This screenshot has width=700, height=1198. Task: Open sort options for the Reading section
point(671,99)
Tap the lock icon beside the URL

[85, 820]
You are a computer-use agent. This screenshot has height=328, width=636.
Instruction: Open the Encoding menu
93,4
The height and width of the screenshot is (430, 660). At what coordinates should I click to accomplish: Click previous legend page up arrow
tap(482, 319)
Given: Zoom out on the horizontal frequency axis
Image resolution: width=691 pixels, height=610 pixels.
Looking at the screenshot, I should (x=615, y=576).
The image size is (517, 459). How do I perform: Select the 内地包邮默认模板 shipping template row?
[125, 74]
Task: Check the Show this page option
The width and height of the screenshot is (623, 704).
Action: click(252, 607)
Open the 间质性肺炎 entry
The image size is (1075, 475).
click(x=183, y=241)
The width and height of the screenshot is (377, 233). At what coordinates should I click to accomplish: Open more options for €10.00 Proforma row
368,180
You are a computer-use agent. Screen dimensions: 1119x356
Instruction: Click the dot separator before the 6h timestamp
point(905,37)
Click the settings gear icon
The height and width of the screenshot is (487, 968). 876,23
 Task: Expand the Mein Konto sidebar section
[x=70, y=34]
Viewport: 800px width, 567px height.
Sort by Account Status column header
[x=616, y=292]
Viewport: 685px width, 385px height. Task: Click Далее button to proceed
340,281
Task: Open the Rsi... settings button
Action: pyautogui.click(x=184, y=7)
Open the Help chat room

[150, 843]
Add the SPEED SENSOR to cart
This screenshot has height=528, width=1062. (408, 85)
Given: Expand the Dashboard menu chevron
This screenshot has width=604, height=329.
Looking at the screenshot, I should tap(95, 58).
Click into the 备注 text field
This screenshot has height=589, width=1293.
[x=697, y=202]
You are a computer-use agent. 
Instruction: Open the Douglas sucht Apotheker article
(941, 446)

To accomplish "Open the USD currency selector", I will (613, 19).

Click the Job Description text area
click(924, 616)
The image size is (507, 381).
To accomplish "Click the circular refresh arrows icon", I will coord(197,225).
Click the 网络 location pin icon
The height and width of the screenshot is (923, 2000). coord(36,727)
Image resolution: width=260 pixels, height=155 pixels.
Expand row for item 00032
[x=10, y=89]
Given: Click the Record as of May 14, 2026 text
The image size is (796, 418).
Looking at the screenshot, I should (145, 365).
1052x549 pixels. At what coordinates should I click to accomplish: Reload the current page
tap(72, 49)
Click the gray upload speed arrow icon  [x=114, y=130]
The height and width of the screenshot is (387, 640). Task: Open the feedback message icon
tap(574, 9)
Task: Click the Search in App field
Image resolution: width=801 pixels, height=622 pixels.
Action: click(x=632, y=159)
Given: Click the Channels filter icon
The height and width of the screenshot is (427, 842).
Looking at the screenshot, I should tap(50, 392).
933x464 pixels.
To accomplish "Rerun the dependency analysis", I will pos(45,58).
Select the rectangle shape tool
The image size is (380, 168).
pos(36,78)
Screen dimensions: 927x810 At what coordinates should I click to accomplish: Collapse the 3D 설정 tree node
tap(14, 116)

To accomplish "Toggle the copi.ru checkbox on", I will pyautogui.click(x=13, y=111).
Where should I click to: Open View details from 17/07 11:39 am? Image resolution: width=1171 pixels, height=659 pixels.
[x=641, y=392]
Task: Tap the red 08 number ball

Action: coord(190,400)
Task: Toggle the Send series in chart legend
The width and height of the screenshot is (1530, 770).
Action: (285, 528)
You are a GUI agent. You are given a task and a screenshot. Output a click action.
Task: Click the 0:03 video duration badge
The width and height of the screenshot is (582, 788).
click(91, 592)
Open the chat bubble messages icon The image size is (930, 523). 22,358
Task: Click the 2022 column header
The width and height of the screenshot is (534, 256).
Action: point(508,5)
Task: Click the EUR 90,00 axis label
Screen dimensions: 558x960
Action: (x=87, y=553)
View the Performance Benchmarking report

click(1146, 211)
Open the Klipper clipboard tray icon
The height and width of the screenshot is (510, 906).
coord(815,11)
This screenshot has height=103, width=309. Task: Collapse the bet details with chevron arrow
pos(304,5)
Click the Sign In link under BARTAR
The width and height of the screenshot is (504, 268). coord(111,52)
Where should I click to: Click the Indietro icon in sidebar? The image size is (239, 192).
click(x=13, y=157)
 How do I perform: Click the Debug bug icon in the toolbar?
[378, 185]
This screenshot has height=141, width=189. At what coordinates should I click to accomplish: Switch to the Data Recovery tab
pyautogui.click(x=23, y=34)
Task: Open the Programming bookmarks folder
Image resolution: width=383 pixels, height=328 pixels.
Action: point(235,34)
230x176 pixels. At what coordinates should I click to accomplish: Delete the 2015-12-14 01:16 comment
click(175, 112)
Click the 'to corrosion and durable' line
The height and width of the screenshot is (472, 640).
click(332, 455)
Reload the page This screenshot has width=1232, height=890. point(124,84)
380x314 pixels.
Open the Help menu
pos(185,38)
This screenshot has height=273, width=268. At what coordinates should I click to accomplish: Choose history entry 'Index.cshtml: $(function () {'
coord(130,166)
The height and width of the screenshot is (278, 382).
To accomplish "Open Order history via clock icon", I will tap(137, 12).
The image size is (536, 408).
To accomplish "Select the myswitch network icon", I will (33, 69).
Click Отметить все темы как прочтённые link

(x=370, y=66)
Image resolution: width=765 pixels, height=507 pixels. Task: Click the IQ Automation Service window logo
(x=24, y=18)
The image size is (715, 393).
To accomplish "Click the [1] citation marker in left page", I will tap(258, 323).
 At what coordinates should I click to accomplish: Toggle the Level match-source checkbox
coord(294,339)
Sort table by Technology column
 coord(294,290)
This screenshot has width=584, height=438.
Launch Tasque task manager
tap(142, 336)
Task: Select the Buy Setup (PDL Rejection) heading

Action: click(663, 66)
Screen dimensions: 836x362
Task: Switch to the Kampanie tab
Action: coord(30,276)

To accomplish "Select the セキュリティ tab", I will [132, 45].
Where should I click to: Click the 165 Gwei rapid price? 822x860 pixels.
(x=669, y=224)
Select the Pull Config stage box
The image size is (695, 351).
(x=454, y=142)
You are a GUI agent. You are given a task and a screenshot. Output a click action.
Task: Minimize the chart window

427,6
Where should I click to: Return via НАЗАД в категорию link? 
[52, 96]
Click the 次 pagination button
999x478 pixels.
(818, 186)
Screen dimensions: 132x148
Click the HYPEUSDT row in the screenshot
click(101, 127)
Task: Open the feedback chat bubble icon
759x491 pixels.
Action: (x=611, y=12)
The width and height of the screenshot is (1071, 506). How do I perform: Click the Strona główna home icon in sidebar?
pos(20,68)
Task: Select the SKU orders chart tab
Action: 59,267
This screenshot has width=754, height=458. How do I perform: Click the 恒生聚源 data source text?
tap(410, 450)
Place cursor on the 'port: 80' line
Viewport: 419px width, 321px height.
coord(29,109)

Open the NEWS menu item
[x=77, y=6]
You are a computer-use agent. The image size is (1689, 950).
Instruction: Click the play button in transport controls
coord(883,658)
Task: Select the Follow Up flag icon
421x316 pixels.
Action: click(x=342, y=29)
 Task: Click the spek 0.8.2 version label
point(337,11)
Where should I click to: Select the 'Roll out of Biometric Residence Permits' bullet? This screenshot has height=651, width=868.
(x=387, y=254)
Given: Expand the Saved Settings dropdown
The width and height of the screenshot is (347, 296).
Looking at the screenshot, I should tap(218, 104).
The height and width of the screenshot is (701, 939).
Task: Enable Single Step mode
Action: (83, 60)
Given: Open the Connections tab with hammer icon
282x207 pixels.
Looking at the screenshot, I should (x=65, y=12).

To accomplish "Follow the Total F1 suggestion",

■ Task prompt
Copy out the records from the line with "You are a computer-use agent. This" to the line with "tap(482, 319)", both included.

■ Reply
You are a computer-use agent. This screenshot has height=328, width=636.
Instruction: Open the Encoding menu
93,4
The height and width of the screenshot is (430, 660). At what coordinates should I click to accomplish: Click previous legend page up arrow
tap(482, 319)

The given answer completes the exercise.